*WORKING DATA*:
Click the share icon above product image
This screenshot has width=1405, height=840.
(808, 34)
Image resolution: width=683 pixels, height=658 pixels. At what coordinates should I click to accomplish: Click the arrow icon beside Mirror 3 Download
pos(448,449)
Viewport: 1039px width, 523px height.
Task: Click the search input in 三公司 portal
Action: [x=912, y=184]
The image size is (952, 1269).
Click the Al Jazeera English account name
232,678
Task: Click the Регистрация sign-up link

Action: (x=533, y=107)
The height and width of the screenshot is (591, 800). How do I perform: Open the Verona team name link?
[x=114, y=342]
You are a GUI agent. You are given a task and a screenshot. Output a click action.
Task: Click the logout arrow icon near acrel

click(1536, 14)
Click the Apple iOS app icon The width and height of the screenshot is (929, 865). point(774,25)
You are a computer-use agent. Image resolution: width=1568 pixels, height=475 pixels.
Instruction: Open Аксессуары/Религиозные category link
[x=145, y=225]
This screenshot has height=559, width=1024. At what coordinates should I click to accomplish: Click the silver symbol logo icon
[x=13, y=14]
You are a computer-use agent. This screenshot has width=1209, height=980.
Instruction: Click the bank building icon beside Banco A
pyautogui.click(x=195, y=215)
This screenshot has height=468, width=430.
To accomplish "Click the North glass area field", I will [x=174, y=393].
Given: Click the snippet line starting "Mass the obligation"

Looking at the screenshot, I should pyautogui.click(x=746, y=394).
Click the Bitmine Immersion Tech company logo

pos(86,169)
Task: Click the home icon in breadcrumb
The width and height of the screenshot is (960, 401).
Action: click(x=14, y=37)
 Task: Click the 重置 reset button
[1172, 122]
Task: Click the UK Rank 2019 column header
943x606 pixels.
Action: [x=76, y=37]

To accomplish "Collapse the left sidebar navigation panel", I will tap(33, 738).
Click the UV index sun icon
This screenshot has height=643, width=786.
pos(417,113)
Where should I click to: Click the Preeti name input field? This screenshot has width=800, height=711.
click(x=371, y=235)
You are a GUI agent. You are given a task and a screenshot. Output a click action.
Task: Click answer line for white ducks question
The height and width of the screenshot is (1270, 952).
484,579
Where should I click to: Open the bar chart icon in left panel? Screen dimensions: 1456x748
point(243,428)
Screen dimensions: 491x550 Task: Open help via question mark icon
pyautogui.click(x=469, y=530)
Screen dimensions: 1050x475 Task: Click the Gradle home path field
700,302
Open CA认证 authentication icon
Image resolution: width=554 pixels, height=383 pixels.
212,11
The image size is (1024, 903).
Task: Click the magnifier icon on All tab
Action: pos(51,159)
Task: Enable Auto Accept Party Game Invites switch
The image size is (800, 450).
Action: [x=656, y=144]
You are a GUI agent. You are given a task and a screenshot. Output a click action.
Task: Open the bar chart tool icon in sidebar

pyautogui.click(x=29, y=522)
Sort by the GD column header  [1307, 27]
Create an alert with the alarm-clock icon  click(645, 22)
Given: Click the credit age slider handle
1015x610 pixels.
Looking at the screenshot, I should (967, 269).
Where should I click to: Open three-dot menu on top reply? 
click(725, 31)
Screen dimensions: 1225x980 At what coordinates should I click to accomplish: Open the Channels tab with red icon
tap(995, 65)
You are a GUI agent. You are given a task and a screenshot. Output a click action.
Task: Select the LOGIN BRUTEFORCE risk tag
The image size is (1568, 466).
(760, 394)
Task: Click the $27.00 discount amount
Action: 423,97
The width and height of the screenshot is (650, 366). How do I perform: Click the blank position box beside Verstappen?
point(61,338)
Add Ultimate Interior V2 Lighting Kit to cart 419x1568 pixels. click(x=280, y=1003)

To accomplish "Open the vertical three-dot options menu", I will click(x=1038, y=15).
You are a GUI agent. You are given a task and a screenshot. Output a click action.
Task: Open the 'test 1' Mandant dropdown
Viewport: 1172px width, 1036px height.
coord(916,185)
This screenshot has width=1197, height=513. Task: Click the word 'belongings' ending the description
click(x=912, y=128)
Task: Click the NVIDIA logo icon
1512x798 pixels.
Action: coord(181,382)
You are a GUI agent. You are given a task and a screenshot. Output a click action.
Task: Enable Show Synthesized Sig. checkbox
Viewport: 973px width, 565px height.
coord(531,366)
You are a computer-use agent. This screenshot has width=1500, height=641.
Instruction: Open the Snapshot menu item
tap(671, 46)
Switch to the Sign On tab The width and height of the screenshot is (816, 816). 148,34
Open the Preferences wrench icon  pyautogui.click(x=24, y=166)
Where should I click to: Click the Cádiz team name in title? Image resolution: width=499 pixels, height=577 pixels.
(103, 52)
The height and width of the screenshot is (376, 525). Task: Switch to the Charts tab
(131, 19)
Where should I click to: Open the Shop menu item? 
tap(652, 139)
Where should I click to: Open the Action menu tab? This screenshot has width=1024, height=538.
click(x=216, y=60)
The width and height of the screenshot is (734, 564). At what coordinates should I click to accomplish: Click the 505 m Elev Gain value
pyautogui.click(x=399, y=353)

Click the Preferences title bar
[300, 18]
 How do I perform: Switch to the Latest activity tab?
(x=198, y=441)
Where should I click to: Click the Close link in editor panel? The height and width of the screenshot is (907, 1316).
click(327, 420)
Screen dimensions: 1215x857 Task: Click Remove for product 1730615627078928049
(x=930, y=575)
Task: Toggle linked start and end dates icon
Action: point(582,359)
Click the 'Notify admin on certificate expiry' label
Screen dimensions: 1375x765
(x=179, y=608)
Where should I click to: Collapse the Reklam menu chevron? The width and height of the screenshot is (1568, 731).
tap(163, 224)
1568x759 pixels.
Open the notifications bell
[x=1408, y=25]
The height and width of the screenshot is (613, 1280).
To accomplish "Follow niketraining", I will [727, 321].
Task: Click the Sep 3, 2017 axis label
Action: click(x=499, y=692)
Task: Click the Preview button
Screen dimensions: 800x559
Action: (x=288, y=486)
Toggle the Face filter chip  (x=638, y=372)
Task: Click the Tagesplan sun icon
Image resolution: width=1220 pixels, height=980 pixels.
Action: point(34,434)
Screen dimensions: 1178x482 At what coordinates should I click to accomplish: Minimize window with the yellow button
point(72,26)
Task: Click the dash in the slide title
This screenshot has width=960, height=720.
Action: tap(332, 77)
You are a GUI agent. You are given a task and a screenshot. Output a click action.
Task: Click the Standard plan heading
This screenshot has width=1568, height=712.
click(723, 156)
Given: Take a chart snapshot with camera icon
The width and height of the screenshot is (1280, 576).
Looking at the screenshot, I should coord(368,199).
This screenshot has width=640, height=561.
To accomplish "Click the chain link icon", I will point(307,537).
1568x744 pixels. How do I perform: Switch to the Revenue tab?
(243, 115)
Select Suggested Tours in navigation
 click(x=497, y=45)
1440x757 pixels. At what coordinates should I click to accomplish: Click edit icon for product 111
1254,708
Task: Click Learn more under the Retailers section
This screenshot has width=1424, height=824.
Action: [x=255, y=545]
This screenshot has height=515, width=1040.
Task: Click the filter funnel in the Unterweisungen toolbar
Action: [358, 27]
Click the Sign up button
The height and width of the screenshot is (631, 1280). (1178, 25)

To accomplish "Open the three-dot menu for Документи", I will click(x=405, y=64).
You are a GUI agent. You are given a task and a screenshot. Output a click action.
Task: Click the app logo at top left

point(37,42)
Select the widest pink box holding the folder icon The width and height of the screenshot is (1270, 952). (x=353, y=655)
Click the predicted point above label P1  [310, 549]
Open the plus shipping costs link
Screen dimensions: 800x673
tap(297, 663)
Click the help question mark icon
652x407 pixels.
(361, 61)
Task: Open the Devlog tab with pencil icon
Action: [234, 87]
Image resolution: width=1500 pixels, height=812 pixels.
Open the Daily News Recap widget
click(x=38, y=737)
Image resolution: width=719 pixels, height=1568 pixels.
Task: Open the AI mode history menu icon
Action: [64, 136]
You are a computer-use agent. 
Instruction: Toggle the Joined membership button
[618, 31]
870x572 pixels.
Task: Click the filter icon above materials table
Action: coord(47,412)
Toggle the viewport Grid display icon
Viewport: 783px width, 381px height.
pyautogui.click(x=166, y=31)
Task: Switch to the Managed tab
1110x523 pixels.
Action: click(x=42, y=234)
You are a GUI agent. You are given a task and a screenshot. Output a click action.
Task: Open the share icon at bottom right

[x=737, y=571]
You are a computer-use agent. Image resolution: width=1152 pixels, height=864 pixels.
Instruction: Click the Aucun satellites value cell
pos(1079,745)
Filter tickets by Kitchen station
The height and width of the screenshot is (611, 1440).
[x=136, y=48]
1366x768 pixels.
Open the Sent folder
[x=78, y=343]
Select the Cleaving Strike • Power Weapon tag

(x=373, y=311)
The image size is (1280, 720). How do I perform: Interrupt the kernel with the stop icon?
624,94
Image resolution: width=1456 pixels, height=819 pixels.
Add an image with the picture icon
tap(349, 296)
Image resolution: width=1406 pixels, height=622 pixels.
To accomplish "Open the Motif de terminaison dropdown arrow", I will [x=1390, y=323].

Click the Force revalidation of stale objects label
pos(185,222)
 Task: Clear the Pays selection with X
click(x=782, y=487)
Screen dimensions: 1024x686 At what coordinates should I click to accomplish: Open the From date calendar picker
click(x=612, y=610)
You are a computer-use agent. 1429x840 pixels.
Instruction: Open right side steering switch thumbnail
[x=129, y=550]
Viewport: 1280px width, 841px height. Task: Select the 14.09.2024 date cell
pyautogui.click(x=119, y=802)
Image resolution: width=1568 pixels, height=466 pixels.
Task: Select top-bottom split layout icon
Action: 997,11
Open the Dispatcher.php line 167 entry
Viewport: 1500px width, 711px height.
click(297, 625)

*WORK ITEM*:
In the listing above, find the line containing "Instruction: Open Аксессуары/Религиозные" and the line containing "Task: Click the home icon in breadcrumb", then repeat those two lines and everything between them exactly.

*EXERCISE OUTPUT*:
Instruction: Open Аксессуары/Религиозные category link
[x=145, y=225]
This screenshot has height=559, width=1024. At what coordinates should I click to accomplish: Click the silver symbol logo icon
[x=13, y=14]
You are a computer-use agent. This screenshot has width=1209, height=980.
Instruction: Click the bank building icon beside Banco A
pyautogui.click(x=195, y=215)
This screenshot has height=468, width=430.
To accomplish "Click the North glass area field", I will [x=174, y=393].
Given: Click the snippet line starting "Mass the obligation"

Looking at the screenshot, I should pyautogui.click(x=746, y=394).
Click the Bitmine Immersion Tech company logo

pos(86,169)
Task: Click the home icon in breadcrumb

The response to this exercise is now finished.